Instructions to follow | Could you put every line of the entries below into a JSON list of strings, one string per line, leaving out blank lines?

** Start Data shown **

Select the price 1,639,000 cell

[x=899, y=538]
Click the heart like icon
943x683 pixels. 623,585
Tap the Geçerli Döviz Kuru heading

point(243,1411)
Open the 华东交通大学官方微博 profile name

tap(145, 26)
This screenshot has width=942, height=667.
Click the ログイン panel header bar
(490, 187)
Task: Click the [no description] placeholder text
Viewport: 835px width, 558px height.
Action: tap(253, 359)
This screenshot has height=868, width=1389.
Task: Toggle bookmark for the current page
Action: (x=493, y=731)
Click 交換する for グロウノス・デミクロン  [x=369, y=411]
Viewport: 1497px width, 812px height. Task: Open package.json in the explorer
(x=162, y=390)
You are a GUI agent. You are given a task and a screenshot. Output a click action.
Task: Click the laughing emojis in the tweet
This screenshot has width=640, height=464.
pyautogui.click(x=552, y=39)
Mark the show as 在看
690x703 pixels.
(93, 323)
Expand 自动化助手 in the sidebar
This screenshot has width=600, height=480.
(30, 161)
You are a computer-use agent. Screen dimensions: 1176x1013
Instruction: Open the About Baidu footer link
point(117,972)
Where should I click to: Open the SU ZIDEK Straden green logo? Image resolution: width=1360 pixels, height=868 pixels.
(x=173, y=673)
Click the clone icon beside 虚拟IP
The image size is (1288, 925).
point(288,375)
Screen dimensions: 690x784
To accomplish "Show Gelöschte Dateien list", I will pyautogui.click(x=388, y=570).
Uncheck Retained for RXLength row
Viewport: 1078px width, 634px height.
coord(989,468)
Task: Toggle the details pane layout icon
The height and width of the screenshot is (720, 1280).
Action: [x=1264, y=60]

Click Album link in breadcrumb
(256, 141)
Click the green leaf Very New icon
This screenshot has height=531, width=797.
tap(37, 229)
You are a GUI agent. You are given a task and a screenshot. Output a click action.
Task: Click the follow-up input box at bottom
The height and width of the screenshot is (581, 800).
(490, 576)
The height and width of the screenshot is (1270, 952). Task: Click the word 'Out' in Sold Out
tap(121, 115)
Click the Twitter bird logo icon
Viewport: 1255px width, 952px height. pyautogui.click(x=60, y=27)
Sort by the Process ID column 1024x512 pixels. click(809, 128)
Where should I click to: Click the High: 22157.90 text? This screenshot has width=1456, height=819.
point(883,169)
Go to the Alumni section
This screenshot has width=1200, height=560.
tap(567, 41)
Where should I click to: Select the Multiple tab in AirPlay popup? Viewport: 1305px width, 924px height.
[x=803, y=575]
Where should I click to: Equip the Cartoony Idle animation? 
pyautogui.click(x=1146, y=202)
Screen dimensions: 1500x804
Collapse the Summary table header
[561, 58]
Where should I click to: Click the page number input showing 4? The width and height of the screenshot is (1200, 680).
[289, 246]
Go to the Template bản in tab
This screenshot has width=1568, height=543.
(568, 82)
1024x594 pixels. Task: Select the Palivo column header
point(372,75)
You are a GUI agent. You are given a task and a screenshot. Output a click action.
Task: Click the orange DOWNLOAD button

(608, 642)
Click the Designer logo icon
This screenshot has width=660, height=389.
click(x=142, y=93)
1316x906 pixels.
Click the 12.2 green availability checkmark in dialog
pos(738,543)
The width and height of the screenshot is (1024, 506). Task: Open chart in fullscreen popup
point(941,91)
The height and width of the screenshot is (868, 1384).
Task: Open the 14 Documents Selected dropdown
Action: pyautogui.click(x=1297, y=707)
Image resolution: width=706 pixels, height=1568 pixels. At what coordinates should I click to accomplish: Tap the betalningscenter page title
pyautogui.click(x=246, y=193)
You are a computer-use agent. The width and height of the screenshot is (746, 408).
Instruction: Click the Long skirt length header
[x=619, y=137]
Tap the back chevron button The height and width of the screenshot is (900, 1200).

** End Data shown **

Completed task |
[
  "Select the price 1,639,000 cell",
  "[x=899, y=538]",
  "Click the heart like icon",
  "943x683 pixels. 623,585",
  "Tap the Geçerli Döviz Kuru heading",
  "point(243,1411)",
  "Open the 华东交通大学官方微博 profile name",
  "tap(145, 26)",
  "This screenshot has width=942, height=667.",
  "Click the ログイン panel header bar",
  "(490, 187)",
  "Task: Click the [no description] placeholder text",
  "Viewport: 835px width, 558px height.",
  "Action: tap(253, 359)",
  "This screenshot has height=868, width=1389.",
  "Task: Toggle bookmark for the current page",
  "Action: (x=493, y=731)",
  "Click 交換する for グロウノス・デミクロン  [x=369, y=411]",
  "Viewport: 1497px width, 812px height. Task: Open package.json in the explorer",
  "(x=162, y=390)",
  "You are a GUI agent. You are given a task and a screenshot. Output a click action.",
  "Task: Click the laughing emojis in the tweet",
  "This screenshot has width=640, height=464.",
  "pyautogui.click(x=552, y=39)",
  "Mark the show as 在看",
  "690x703 pixels.",
  "(93, 323)",
  "Expand 自动化助手 in the sidebar",
  "This screenshot has width=600, height=480.",
  "(30, 161)",
  "You are a computer-use agent. Screen dimensions: 1176x1013",
  "Instruction: Open the About Baidu footer link",
  "point(117,972)",
  "Where should I click to: Open the SU ZIDEK Straden green logo? Image resolution: width=1360 pixels, height=868 pixels.",
  "(x=173, y=673)",
  "Click the clone icon beside 虚拟IP",
  "The image size is (1288, 925).",
  "point(288,375)",
  "Screen dimensions: 690x784",
  "To accomplish \"Show Gelöschte Dateien list\", I will pyautogui.click(x=388, y=570).",
  "Uncheck Retained for RXLength row",
  "Viewport: 1078px width, 634px height.",
  "coord(989,468)",
  "Task: Toggle the details pane layout icon",
  "The height and width of the screenshot is (720, 1280).",
  "Action: [x=1264, y=60]",
  "Click Album link in breadcrumb",
  "(256, 141)",
  "Click the green leaf Very New icon",
  "This screenshot has height=531, width=797.",
  "tap(37, 229)",
  "You are a GUI agent. You are given a task and a screenshot. Output a click action.",
  "Task: Click the follow-up input box at bottom",
  "The height and width of the screenshot is (581, 800).",
  "(490, 576)",
  "The height and width of the screenshot is (1270, 952). Task: Click the word 'Out' in Sold Out",
  "tap(121, 115)",
  "Click the Twitter bird logo icon",
  "Viewport: 1255px width, 952px height. pyautogui.click(x=60, y=27)",
  "Sort by the Process ID column 1024x512 pixels. click(809, 128)",
  "Where should I click to: Click the High: 22157.90 text? This screenshot has width=1456, height=819.",
  "point(883,169)",
  "Go to the Alumni section",
  "This screenshot has width=1200, height=560.",
  "tap(567, 41)",
  "Where should I click to: Select the Multiple tab in AirPlay popup? Viewport: 1305px width, 924px height.",
  "[x=803, y=575]",
  "Where should I click to: Equip the Cartoony Idle animation? ",
  "pyautogui.click(x=1146, y=202)",
  "Screen dimensions: 1500x804",
  "Collapse the Summary table header",
  "[561, 58]",
  "Where should I click to: Click the page number input showing 4? The width and height of the screenshot is (1200, 680).",
  "[289, 246]",
  "Go to the Template bản in tab",
  "This screenshot has width=1568, height=543.",
  "(568, 82)",
  "1024x594 pixels. Task: Select the Palivo column header",
  "point(372,75)",
  "You are a GUI agent. You are given a task and a screenshot. Output a click action.",
  "Task: Click the orange DOWNLOAD button",
  "(608, 642)",
  "Click the Designer logo icon",
  "This screenshot has width=660, height=389.",
  "click(x=142, y=93)",
  "1316x906 pixels.",
  "Click the 12.2 green availability checkmark in dialog",
  "pos(738,543)",
  "The width and height of the screenshot is (1024, 506). Task: Open chart in fullscreen popup",
  "point(941,91)",
  "The height and width of the screenshot is (868, 1384).",
  "Task: Open the 14 Documents Selected dropdown",
  "Action: pyautogui.click(x=1297, y=707)",
  "Image resolution: width=706 pixels, height=1568 pixels. At what coordinates should I click to accomplish: Tap the betalningscenter page title",
  "pyautogui.click(x=246, y=193)",
  "You are a computer-use agent. The width and height of the screenshot is (746, 408).",
  "Instruction: Click the Long skirt length header",
  "[x=619, y=137]",
  "Tap the back chevron button The height and width of the screenshot is (900, 1200)."
]